National gene bank opens in Egypt
[CAIRO] Egypt has inaugurated a US$1.5 million national repository for genetic material from native species.
The National Gene Bank (NGB), which opened this month, will hold a collection of samples from plants, livestock, and agriculturally important micro-organisms. It will also maintain a database of all specimens held in other national collections.
NGB director Mohamed Khalifa told the Egyptian newspaper Al-ahram that the gene bank will be able to house 200,000 specimens, adding that it has already registered 12,000 samples from Egyptian horticultural and field crops.
According to Mohamed Al-hawari, head of the NGB's scientific office, the gene bank will promote national and international cooperation on research into genetic resources by facilitating the exchange of specimens between scientists in different countries and institutions.
The NGB will identify genetic resources — such as plant genes for tolerance to drought or salinity — that will be made available to public or private research programmes under a scheme that the NGB is drawing up.
Al-hawari told SciDev.Net the NGB will also seek to protect intellectual property rights relating to Egyptian genetic resources.
"Our problem is with the multinational companies that use our genetic resources without acknowledging their Egyptian origin," says Al-hawari.

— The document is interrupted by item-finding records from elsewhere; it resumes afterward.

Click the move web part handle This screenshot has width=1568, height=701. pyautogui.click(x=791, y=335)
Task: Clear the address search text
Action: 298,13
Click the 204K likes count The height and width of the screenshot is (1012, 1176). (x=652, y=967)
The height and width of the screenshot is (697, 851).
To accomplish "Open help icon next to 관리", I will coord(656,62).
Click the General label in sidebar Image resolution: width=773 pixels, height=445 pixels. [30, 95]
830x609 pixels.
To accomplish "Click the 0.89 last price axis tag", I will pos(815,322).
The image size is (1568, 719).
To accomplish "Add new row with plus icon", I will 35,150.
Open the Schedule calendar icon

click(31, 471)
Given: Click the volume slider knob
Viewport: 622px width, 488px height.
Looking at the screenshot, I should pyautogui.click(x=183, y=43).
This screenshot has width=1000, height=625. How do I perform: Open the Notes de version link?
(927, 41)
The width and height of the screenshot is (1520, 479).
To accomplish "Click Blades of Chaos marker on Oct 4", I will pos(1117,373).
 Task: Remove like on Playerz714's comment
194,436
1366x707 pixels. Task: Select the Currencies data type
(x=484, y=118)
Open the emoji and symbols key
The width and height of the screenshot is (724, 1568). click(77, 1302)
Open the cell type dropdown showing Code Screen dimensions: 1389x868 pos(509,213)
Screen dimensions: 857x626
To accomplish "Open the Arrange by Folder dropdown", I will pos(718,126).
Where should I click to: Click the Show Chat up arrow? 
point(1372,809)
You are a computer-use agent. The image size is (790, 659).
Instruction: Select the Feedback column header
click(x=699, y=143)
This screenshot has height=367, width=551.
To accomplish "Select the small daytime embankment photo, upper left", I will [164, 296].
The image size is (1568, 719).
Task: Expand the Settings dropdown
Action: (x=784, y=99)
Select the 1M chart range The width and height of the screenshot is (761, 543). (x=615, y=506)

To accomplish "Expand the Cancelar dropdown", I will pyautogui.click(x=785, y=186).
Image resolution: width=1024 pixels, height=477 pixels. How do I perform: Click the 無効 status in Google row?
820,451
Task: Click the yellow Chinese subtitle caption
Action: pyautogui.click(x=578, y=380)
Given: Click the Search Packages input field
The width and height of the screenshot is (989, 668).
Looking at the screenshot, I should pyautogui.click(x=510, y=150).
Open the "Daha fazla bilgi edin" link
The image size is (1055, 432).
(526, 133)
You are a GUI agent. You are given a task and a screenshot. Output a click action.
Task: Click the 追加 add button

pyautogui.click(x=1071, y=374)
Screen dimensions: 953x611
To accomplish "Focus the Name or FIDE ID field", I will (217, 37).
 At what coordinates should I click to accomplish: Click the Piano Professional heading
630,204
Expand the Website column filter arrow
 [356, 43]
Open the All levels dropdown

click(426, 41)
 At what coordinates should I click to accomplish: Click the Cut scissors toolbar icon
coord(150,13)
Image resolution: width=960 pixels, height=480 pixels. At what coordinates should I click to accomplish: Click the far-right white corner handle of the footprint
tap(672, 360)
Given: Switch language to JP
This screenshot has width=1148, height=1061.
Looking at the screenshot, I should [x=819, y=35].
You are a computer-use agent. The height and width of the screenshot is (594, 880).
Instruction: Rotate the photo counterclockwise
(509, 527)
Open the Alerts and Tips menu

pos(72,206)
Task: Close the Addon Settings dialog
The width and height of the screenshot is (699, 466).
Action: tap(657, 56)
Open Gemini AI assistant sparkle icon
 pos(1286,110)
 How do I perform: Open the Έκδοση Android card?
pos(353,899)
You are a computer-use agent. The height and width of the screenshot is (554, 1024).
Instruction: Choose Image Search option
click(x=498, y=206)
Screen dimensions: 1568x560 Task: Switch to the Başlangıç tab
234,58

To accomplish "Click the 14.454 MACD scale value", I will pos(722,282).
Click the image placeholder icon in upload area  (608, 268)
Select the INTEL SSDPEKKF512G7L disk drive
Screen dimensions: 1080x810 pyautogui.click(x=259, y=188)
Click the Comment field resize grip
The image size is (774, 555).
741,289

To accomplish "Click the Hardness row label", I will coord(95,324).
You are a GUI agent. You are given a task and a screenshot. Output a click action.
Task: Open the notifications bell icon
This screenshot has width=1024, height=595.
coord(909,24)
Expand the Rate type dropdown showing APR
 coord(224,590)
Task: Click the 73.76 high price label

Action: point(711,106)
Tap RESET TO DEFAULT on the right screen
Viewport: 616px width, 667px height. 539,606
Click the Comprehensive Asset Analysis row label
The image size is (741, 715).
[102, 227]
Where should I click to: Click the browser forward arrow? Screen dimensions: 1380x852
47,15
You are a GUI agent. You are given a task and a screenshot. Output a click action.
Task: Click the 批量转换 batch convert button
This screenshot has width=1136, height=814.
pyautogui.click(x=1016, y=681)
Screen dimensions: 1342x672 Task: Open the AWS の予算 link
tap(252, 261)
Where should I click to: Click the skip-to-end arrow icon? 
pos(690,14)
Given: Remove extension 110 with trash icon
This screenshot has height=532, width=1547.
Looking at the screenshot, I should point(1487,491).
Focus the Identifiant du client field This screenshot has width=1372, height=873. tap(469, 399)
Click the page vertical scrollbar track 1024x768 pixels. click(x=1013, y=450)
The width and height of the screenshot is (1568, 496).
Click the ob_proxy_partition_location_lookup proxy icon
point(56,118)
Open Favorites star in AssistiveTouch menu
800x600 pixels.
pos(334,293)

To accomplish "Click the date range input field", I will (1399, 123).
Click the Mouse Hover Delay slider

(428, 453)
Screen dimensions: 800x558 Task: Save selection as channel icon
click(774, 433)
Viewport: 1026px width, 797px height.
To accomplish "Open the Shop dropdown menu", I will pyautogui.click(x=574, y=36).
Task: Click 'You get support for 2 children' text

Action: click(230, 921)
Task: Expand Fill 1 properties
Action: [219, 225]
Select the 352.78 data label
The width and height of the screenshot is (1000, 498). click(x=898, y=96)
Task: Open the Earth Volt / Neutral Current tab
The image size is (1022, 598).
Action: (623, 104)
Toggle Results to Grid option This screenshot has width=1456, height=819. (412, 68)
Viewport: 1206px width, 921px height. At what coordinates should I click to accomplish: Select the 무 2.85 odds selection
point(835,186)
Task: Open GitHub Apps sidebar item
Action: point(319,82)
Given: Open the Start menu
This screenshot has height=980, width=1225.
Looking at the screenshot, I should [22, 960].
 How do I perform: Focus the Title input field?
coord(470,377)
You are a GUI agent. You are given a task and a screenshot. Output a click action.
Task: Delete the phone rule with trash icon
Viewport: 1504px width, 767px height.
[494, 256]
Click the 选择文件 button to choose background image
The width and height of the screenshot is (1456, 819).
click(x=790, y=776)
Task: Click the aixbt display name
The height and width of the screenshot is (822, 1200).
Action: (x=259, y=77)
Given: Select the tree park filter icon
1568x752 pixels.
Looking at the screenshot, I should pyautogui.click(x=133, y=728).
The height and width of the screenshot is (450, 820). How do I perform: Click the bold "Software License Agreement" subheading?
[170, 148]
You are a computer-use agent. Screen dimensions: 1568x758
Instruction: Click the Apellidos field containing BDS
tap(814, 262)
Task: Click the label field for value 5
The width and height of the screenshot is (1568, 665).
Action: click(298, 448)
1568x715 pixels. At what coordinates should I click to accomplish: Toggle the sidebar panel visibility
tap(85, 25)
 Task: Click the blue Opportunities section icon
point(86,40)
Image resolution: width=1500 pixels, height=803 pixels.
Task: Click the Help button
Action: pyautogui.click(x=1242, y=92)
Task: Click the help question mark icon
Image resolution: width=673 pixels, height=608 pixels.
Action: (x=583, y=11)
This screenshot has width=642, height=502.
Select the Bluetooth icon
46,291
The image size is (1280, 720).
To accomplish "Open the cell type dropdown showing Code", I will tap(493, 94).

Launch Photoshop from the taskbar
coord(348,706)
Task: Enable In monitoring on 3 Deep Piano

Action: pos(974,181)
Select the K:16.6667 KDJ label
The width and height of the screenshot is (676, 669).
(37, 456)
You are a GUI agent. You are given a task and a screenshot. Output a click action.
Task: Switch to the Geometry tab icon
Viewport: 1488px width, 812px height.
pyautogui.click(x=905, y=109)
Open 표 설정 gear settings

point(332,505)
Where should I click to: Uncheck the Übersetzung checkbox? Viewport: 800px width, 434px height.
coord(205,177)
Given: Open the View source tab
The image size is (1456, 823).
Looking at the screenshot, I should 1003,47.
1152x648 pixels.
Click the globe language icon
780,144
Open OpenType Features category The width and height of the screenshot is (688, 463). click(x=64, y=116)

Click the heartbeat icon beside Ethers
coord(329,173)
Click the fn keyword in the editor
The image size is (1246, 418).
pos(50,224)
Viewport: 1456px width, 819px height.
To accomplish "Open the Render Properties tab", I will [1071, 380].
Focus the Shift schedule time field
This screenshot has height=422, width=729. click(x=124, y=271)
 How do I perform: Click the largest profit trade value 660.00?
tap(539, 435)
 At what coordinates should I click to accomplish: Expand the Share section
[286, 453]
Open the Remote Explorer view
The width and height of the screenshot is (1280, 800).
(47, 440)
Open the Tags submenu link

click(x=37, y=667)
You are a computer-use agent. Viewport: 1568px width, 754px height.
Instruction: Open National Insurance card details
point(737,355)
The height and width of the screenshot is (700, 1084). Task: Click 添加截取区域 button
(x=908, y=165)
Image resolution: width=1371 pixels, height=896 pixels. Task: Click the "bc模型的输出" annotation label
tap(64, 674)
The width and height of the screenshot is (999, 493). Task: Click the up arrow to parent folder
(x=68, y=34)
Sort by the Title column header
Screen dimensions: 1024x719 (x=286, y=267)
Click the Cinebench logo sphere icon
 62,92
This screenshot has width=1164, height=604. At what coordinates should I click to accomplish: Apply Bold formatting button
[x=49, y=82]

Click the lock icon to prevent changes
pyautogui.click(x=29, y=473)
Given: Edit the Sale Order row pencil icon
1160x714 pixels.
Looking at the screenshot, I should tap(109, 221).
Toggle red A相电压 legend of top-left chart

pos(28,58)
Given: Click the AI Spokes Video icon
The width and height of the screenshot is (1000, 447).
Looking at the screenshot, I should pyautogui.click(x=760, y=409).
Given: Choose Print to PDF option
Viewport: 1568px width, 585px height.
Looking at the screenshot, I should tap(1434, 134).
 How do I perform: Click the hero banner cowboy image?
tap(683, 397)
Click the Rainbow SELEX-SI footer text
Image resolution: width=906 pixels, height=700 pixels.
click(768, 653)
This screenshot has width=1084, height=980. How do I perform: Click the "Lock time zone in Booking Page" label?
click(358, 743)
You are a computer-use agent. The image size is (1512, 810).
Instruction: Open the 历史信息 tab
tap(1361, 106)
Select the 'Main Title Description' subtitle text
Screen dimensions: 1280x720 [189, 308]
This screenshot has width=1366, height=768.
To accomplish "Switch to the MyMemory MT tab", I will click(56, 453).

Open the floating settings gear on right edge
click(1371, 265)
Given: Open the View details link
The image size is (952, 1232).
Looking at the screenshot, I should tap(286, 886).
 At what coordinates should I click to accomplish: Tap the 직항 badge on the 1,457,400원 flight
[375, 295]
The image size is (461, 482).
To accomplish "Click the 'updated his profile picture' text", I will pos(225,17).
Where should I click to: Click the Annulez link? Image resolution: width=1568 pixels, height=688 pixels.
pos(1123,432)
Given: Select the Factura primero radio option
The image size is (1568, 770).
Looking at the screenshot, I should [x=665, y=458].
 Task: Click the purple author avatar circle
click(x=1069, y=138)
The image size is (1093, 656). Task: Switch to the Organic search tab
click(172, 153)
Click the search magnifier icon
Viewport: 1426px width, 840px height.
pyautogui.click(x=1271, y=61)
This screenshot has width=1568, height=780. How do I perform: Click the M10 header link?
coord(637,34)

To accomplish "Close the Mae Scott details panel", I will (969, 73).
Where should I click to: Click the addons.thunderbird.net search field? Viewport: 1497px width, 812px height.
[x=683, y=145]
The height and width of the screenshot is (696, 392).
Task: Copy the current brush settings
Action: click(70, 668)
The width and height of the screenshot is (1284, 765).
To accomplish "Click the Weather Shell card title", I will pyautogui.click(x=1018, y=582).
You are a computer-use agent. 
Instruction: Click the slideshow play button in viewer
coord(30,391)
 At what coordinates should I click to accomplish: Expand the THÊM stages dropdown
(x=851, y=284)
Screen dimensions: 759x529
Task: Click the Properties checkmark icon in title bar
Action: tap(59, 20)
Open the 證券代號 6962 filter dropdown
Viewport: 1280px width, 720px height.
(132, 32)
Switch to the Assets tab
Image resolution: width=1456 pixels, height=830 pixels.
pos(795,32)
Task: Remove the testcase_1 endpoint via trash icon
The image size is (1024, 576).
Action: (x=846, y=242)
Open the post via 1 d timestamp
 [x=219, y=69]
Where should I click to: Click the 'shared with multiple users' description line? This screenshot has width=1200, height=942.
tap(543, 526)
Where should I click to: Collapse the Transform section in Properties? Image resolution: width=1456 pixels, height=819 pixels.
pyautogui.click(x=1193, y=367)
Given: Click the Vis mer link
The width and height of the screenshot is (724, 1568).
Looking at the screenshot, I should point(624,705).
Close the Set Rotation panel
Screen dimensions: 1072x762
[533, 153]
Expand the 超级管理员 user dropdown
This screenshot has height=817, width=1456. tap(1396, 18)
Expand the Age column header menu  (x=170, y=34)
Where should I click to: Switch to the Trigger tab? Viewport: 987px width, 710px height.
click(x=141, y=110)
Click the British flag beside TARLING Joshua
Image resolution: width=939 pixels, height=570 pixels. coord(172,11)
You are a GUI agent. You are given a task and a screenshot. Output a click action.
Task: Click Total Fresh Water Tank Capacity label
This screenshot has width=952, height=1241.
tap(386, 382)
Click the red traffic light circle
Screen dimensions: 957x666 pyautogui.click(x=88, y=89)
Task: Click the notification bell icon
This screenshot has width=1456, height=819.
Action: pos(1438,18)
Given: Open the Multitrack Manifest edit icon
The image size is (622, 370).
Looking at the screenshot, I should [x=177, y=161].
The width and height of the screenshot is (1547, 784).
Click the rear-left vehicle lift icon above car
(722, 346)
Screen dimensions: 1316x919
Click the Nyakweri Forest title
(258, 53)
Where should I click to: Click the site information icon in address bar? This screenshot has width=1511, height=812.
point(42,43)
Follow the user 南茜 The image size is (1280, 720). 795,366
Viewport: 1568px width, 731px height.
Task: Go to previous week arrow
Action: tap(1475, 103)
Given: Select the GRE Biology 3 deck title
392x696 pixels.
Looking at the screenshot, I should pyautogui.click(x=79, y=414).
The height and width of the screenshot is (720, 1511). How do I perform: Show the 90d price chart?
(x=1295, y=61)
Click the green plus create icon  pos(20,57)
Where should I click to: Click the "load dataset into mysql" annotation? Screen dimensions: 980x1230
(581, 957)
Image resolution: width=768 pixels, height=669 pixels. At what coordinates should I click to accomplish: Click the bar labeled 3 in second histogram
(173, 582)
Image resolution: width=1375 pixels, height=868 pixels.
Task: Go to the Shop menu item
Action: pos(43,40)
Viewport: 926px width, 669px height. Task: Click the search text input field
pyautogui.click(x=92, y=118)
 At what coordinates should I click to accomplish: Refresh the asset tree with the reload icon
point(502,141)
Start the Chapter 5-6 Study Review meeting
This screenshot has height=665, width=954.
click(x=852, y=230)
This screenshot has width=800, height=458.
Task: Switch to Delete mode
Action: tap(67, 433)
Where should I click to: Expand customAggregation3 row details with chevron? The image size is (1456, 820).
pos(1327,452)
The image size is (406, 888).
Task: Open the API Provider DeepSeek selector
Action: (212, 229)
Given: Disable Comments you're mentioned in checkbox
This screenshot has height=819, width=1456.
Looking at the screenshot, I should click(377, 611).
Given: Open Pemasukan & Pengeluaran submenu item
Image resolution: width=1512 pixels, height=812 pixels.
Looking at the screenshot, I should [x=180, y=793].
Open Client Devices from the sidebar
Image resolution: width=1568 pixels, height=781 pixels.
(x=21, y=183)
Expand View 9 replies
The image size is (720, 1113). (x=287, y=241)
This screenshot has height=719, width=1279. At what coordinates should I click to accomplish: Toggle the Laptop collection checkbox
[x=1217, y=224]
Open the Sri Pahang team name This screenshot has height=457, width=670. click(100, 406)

According to him, Egyptian varieties of squash, watermelon and clover are being used by multinational plant breeding companies as the basis for new plant varieties with desirable characters.
Mohammed Khalil Abdel-khalik, head of the genetic engineering committee of Egypt's National Council for Education, Scientific Research and Technology, says the NGB could link up with gene banks elsewhere in the Arab world — such as those in Morocco, Syria and Tunisia — to create a regional network.
"Several plant species — such as wild wheat, barley, forage and food legumes in Syria, as well as date palms in Iraq — are thought to originate in Arab countries," Abdel-khalik told SciDev.Net. "Having a network would help protect and conserve Arab biodiversity and genetic resources."
The NGB will be housed in the Agricultural Research Centre in Cairo and will be funded by the Egyptian government through the Ministry of Agriculture and Land Reclamation.
Egypt signed the International Treaty on Plant Genetic Resources for Food and Agriculture in August 2002. Adopted in November 2001 by the UN Food and Agricultural Organisation, the treaty sets guidelines for the process of collecting, identifying, evaluating, maintaining and documenting plant genetic resources, and defines national obligations for their sustainable use.